───── TEXTE SOURCE ─────

Ce conseil plut grandement à ces seigneurs d’Angleterre ; puis prirent congé au comte de Hainaut et à monseigneur Jean son frère. Si s’en rallèrent vers Angleterre porter au roi le conseil qu’ils avoient trouvé au dessus dit comte et à son frère. Quand ils furent venus à Londres, le roi leur fit grand’fête, et ils lui racontèrent tout ce qu’ils avoient trouvé en conseil, et l’avis du gentil comte et de monseigneur son frère ; dont le roi eut grand’joie et en fut grandement renforcé, quand il eut entendu ce que son sire lui eut mandé et conseillé.

Or vinrent ces nouvelles en France et monteplièrent petit à petit : que le roi anglois supposoit et entendoit avoir grand droit à la couronne de France ; et fut le roi Philippe informé et avisé de ses plus espéciaux amis que, s’il alloit au voyage d’outre mer qu’il avoit empris, il mettroit son royaume en très grand’aventure, et qu’il ne pouvoit faire ni exploiter meilleur point que de garder ses gens et ce qui sien étoit, dont il tenoit la possession, et qui devoit retourner à ses enfans. Si se refroida grandement de cette croix emprise et prêchée, et contremanda ses officiers qui ses pourvéances faisoient si grandes et si grosses que c’étoit merveilles, jusques à tant qu’il auroit vu de quel pied le roi anglois voudroit aller avant, qui mie ne se refroidoit de lui pourveoir et appareiller, selon le conseil que ses hommes lui avoient rapporté du comte de Hainaut. Et fit, assez tôt après ce qu’ils furent revenus en Angleterre, ordonner et appareiller dix chevaliers bannerets et quarante autres chevaliers, jeunes bacheliers, et les envoya à grands frais par deçà la mer, droit à Valenciennes, et l’évêque de Lincolle[4] qui fut moult vaillant

  1. Éléonore, sœur d’Édouard III, avait épousé Renault, duc de Gueldres.

─────

CONSIGNES:
(a) D'après le texte source, combien de chevaliers bannerets le roi fit-il préparer et envoyer outre-mer ?
(b) Recopiez fidèlement le passage du texte source qui va de "Ce conseil plut" à "mandé et conseillé.".
(c) Nommez toutes les personnes citées dans la note numérotée 1 du texte source.
Les enregistrements sont un matériau indépendant du texte source.

───── ENREGISTREMENTS DE DONNÉES ─────

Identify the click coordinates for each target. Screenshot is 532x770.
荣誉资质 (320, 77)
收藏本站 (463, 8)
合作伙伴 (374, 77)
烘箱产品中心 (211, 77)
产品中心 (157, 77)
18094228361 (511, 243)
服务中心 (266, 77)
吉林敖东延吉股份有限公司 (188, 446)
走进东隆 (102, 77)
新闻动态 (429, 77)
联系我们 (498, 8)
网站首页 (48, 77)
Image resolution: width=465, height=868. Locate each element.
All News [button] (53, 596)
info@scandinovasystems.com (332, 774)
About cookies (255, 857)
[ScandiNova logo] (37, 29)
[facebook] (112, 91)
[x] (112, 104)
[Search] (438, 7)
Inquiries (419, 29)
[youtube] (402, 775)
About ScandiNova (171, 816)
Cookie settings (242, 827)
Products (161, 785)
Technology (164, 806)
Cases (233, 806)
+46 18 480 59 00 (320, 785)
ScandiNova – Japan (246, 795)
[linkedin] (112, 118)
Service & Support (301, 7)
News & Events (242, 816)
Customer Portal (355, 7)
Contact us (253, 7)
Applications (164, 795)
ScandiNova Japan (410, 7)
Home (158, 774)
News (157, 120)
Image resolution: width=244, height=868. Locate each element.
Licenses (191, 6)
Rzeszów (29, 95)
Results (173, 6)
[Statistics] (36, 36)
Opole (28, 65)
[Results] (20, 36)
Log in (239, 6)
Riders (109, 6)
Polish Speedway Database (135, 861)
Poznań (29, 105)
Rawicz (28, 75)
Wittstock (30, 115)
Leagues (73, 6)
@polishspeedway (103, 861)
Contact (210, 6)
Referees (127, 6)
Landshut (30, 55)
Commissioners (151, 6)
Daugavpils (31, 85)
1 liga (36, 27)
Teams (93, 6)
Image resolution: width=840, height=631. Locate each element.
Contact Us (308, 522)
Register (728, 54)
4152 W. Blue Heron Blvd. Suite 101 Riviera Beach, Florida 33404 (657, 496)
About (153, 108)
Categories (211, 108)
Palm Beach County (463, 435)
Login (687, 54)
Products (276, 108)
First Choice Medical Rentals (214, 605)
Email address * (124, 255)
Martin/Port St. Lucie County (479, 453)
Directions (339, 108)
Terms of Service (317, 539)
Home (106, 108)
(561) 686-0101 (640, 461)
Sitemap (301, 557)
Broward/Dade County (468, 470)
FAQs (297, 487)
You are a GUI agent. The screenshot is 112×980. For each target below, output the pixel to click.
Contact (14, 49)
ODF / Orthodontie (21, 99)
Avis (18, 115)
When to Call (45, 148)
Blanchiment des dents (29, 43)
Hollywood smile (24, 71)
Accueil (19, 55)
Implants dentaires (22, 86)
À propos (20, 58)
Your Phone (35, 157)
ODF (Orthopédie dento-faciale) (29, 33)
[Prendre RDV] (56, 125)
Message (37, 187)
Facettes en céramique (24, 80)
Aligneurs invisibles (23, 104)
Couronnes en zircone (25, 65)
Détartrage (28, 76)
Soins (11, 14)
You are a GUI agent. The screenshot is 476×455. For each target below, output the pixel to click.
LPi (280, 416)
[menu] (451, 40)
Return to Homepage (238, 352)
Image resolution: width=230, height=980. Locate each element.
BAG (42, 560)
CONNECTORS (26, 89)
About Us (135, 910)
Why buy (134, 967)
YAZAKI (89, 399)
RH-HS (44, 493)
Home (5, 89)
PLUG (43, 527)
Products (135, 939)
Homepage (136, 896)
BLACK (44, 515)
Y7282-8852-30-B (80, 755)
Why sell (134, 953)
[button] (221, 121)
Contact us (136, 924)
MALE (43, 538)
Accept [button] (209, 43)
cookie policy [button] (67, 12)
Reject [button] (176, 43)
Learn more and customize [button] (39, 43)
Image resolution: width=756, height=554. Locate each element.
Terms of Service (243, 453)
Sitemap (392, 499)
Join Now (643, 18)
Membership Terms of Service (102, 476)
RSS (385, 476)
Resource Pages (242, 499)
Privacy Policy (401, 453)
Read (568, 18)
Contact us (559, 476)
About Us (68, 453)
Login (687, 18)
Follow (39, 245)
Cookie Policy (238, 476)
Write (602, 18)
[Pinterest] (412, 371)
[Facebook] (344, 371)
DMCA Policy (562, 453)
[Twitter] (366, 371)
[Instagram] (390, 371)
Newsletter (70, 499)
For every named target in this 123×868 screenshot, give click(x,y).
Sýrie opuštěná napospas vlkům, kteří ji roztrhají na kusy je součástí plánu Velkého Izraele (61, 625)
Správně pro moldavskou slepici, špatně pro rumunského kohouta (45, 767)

─────

RÉPONSES:
(a) Dix chevaliers bannerets.

(b)
Ce conseil plut grandement à ces seigneurs d’Angleterre ; puis prirent congé au comte de Hainaut et à monseigneur Jean son frère. Si s’en rallèrent vers Angleterre porter au roi le conseil qu’ils avoient trouvé au dessus dit comte et à son frère. Quand ils furent venus à Londres, le roi leur fit grand’fête, et ils lui racontèrent tout ce qu’ils avoient trouvé en conseil, et l’avis du gentil comte et de monseigneur son frère ; dont le roi eut grand’joie et en fut grandement renforcé, quand il eut entendu ce que son sire lui eut mandé et conseillé.

(c) Éléonore, Édouard III, Renault (duc de Gueldres)